Objective:
Starting with the first line of the records and stopping after the line that contains "I will pos(107,239).", put each line into a JSON list of strings, one string per line, and leave out any blank lines.

-- BEGIN --

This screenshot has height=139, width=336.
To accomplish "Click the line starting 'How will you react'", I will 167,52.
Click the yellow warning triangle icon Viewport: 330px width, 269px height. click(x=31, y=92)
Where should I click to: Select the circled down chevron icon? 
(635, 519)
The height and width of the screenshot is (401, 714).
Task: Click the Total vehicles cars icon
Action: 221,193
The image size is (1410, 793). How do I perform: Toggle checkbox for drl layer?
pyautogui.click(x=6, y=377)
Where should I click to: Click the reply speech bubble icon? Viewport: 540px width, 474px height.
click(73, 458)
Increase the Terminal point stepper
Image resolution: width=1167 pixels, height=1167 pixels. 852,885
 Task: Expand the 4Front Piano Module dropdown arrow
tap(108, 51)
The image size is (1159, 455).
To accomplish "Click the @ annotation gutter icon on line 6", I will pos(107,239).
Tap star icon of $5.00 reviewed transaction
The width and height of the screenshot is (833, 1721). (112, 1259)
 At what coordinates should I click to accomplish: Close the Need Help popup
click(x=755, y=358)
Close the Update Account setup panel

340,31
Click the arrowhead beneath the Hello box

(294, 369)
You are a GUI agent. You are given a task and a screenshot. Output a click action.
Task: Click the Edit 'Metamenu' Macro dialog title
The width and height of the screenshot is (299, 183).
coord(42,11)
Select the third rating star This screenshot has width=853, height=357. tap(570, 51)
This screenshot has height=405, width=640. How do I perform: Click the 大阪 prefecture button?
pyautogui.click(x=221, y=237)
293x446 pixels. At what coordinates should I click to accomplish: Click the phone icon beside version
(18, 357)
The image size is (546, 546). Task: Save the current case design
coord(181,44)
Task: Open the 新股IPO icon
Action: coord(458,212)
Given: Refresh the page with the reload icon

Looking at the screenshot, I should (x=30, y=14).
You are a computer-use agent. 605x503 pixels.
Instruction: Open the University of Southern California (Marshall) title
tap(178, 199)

-- END --

Complete output:
[
  "This screenshot has height=139, width=336.",
  "To accomplish \"Click the line starting 'How will you react'\", I will 167,52.",
  "Click the yellow warning triangle icon Viewport: 330px width, 269px height. click(x=31, y=92)",
  "Where should I click to: Select the circled down chevron icon? ",
  "(635, 519)",
  "The height and width of the screenshot is (401, 714).",
  "Task: Click the Total vehicles cars icon",
  "Action: 221,193",
  "The image size is (1410, 793). How do I perform: Toggle checkbox for drl layer?",
  "pyautogui.click(x=6, y=377)",
  "Where should I click to: Click the reply speech bubble icon? Viewport: 540px width, 474px height.",
  "click(73, 458)",
  "Increase the Terminal point stepper",
  "Image resolution: width=1167 pixels, height=1167 pixels. 852,885",
  " Task: Expand the 4Front Piano Module dropdown arrow",
  "tap(108, 51)",
  "The image size is (1159, 455).",
  "To accomplish \"Click the @ annotation gutter icon on line 6\", I will pos(107,239)."
]